For all 23,125 genes with a CNA measurement in the TCGA data set, we calculated Spearman’s correlation with mRNA and protein abundance, respectively for the 3,764 genes with both mRNA and protein measurements (Supplementary Methods 8.1). Examination of the matrix visualizing significant CNA-mRNA correlations (multiple-test adjusted p value < 0.01) revealed strong positive correlations along the diagonal (Fig. 3a), suggesting strong cis-effects of CNAs on mRNA abundance. Most of the diagonal signals corresponded to previously reported arm-level changes6. In contrast, the diagonal pattern was much weaker for CNA-protein correlations (Fig. 3b).
To further investigate the cis-effects of CNAs, we separated all genes with CNA, mRNA, and protein measurements into those in focal amplification regions, focal deletion regions, and non-focal regions (i.e., chromosomal regions without focal amplification or deletion). As shown in Extended Data Figure 7, CNA-mRNA correlations were significantly higher than CNA-protein correlations for genes in all three groups (p<1.0 × 10-10, KS test). Moreover, genes in the focal amplification regions showed significantly higher CNA-mRNA and CNA-protein correlations than genes in the non-focal regions (p=4.4 × 10-4 and 0.02, respectively, KS test). However, the same trend was not observed for genes in the focal deletion regions. Therefore, focal amplifications have the strongest cis-effects on both mRNA and protein abundance, suggesting that selection for high protein abundance may drive CNA in regions of focal amplification. On the other hand, many CNA-driven mRNA level increases do not translate into increased abundance of the corresponding proteins.
Figure 3a–b also revealed multiple trans-acting CNA hot spots, defined as chromosomal loci whose amplification is significantly associated with abundance changes of many transcripts or proteins at other loci. Chromosomes 20q, 18, 16, 13 and 7 contained the five strongest hot spots driving global mRNA abundance variation. These hot spots also were strongest at the protein level. Most hot spot-related transcript changes did not propagate to the protein level, presumably reflecting buffering of protein abundance by post-transcriptional regulation16, 17. Notably, many hot spot-associated protein level alterations occurred in the absence of corresponding mRNA alterations, suggesting that the same trans-acting hot spot may exert independent effects at both the transcriptome and proteome levels.

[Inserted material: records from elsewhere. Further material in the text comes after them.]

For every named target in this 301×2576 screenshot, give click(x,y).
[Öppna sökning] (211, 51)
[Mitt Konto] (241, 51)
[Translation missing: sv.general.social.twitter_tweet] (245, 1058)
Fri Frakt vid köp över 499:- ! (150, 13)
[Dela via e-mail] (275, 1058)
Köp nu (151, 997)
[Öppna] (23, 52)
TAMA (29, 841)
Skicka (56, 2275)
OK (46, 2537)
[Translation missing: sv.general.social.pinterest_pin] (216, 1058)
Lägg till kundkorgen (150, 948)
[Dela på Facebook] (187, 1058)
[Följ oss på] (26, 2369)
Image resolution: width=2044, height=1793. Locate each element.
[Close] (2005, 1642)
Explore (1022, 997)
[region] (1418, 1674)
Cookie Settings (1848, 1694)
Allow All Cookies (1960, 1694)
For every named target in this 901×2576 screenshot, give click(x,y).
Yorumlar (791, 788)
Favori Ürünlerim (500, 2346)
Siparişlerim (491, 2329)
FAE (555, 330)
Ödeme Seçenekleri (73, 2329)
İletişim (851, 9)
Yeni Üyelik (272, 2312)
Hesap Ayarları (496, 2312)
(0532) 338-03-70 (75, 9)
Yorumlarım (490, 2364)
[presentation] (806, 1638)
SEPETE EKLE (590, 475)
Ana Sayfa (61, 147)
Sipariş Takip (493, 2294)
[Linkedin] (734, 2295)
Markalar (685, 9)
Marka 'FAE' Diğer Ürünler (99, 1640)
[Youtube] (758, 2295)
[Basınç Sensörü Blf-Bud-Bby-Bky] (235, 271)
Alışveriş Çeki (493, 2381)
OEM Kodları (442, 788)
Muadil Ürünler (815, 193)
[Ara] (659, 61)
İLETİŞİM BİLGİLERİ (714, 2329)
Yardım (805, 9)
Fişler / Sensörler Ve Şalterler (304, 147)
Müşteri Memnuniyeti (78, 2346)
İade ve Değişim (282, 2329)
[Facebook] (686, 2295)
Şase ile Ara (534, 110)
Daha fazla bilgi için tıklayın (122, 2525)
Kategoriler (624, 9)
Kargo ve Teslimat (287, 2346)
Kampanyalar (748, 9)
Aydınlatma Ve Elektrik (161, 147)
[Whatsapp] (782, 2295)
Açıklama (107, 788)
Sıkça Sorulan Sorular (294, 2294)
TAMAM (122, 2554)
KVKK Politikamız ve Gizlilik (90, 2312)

The 20q amplification was associated with the largest global changes in both mRNA and protein levels in this univariate analysis. The same conclusion was reached with a regularized multivariate regression analysis method, remMap18 (Supplementary Methods 8.2, Supplementary Table 6–9). These data highlight the importance of 20q amplification in CRC, which has not been well documented in previous studies. Among the 79 genes in the 20q region with quantifiable protein measurements, 67 (85%) showed significant CNA-mRNA correlation, but only 40 (51%) showed significant CNA-protein correlation (multiple-test adjusted p value < 0.01, Spearman’s correlation coefficient, Supplementary Table 10).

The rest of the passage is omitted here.